- [TASK TO CARRY OUT]: Print every line below exactly as written, but leave the pictures behind.

(Stored records)
____

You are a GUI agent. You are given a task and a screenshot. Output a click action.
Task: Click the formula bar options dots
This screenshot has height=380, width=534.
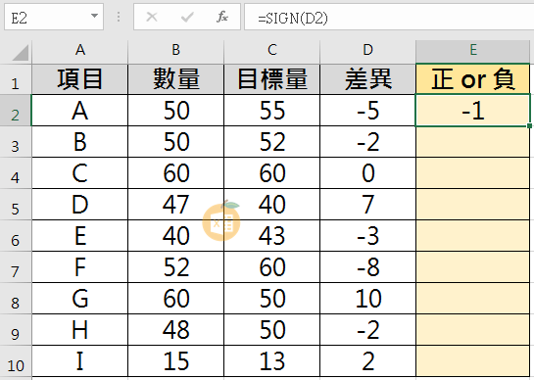119,17
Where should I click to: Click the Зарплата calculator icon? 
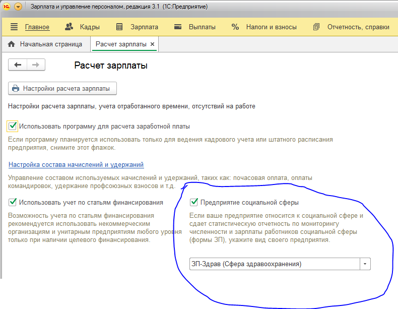point(119,27)
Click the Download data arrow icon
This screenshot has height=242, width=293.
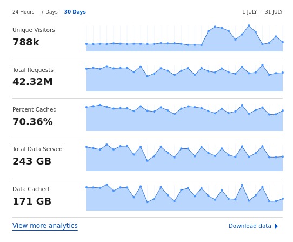[x=276, y=226]
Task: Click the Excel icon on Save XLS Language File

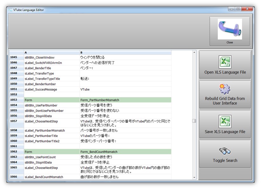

____

- [OUTPUT OF THE TASK]:
You are a GUI agent. You are given a task and a screenshot. Output a click action.
Task: Click the formula bar options dots
This screenshot has height=380, width=534.
119,17
Where should I click to: Click the Зарплата calculator icon? 
point(119,27)
Click the Download data arrow icon
This screenshot has height=242, width=293.
[x=276, y=226]
Task: Click the Excel icon on Save XLS Language File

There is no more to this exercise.